NorwichStreets of Norwich

Streets of Norwich – Mountergate

Part of my Streets of Norwich project…. [updated in September 2023]

Screenshot-2020-05-14-at-12.50.16

Mountergate has also been referred to as the southern end of St. Faith’s Lane and the small section where it meets Prince of Wales Road is now better known as Eastbourne Place. The road name comes from the corruption of the parish name of St. Peter Parmentergate, which over time became Permountergate, and then Mountergate (and Mountergate Street).

20200512_102418

Norwich City Council is very proud of its car parks and they put to one side perhaps too readily an English Heritage report asking them to reconsider building this. I’d rather that the council were proud of Norwich’s heritage and stopping knocking things down, but there we go. This is likely another one of those decisions that will be regretted in thirty years, although the building on the front part of this site was in fairness of no great historic loss.

20200512_102534

As can be seen here, the car park beautifully blends into its environment.

20200512_102601

There’s a road opposite the car park which leads to the Premier Inn and riverside walk.

20200512_102610

On the left of this photo is a building which has been left empty since around 2005, whilst the beautiful car park still keeps going on the right.

20200512_102641

The same neglected building from the front.

20200512_102631

When certain Norwich City councillors were excitedly talking about their new car park, they were asked by some heritage bodies to moderate their plans to try and save the historic fishmarket site. The fishmarket buildings weren’t that appealing visually, but there was historic interest to them, even though they had only been constructed in 1914 when they moved from their previous site on St. Peter’s Street.

English Heritage said:

“The complete demolition of the fishmarket would result in the loss of this heritage interest and the buildings’ contribution to the historic environment. We would urge the council to consider alternative uses of part of the site that would allow retention of the fishmarket, but also alternative designs for the car park.”

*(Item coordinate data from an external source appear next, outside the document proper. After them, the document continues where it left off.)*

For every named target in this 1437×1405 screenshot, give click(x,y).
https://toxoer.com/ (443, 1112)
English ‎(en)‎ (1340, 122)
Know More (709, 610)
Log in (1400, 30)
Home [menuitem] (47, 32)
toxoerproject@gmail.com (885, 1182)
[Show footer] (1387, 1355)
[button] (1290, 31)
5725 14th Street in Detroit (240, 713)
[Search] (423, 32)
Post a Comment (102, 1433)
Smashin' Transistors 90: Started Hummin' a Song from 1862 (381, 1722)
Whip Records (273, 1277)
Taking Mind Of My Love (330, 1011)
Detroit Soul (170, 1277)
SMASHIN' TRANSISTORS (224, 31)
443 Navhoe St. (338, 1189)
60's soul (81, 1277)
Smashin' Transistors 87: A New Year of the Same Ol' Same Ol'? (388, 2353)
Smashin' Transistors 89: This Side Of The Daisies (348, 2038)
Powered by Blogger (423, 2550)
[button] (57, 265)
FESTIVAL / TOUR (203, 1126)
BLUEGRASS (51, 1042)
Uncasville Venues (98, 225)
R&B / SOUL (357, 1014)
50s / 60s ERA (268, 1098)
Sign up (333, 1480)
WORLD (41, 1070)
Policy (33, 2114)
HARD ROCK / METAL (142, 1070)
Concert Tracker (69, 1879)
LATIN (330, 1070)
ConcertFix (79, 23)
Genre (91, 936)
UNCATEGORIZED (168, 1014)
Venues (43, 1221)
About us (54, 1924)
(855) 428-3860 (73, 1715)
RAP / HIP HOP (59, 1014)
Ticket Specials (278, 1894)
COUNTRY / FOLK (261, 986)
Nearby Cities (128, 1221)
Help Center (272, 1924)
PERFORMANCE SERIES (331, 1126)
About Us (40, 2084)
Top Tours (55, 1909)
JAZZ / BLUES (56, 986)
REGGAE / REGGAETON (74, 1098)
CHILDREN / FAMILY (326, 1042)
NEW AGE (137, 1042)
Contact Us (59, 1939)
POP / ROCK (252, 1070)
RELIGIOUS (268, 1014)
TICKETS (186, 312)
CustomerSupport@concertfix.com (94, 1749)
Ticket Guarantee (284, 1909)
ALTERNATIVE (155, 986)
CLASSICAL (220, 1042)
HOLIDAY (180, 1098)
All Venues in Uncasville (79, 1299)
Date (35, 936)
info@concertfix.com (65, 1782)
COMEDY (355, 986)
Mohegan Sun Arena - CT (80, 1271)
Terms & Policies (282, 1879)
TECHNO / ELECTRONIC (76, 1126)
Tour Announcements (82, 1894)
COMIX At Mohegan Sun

So, there was potential for the council to change their plans slightly to build their car park, but to save some of the fishmarket site. What the council actually did was ignore all of that, but they did save the plaque which they’ve attached to their lovely new car park. So, when people come to have a look at the fishmarket site, which was of historic note albeit very run-down, they can now see where it was. Great.

There was a question asked of the council at the time about surely their own public transportation plans were failing if their only solution was to keep building car parks. I’m not sure they came up with an answer to that.

Anyway, there’s no point in being negative. One advantage in the council knocking down sites of interest is that there are fewer listed buildings for me to note.

20200512_102701

This is one listed building that remains, a seventeenth-century former factory site which still has some character to it, even though there have been a couple of extensions in the eighteenth and nineteenth centuries when it was used in the manufacture of boots and shoes. Behind it is St. Faith’s House, which fronts onto Baltic Wharf.

20200512_102742

A more modern office building, and then the entrance to the new St. Anne’s Quarter building development. Somewhere along here was the site of the Orchard Tavern, which was the only pub located on Mountergate.

Screenshot-2020-05-15-at-14.51.20

The pub was badly damaged during an air raid in 1940 and the owners, the Lacon Brewery, decided that they wouldn’t rebuild it.

Taking a look at the 1939 Register, St. Faith’s Tavern was located at 17 Mountergate and the landlord Fred Furze lived on the premises with his wife, Melinda. The pub closed in 1961 and it was once located at the corner of Mountergate and Synagogue Street.

20200512_102842

Everything on the left has been lost to the St. Anne’s Quarter site (although much had already been lost to war damage), but the wall on the right-hand side has been retained.

20200512_102922

And that wall leads to this gate, which led into where the Rose Lane iron-works are marked on the map. Now replaced by the Parmentergate Court housing project, at least this element has been kept as part of the site redevelopment. George Plunkett, who I’ve never known to be wrong on anything, wrote that the walls were from the Co-op shoe factory and were “retained as a baffle against traffic noise for Parmentergate Court”. Another source says they’re the old iron-work walls, and I have no idea which they are, unless both were at the site at the same, or different, times. On balance, I can’t imagine Plunkett was wrong though.

20200512_102943

The road, which is pedestrianised at this point, then meets King Street and straight over is Stepping Lane. A century ago, there would have been a road on the left-hand side, which was where Synagogue Street once stood. Much of this was lost during air raids in the Second World War, with the synagogue the street was named after being badly damaged, and then moved to a new site on Earlham Road in 1948.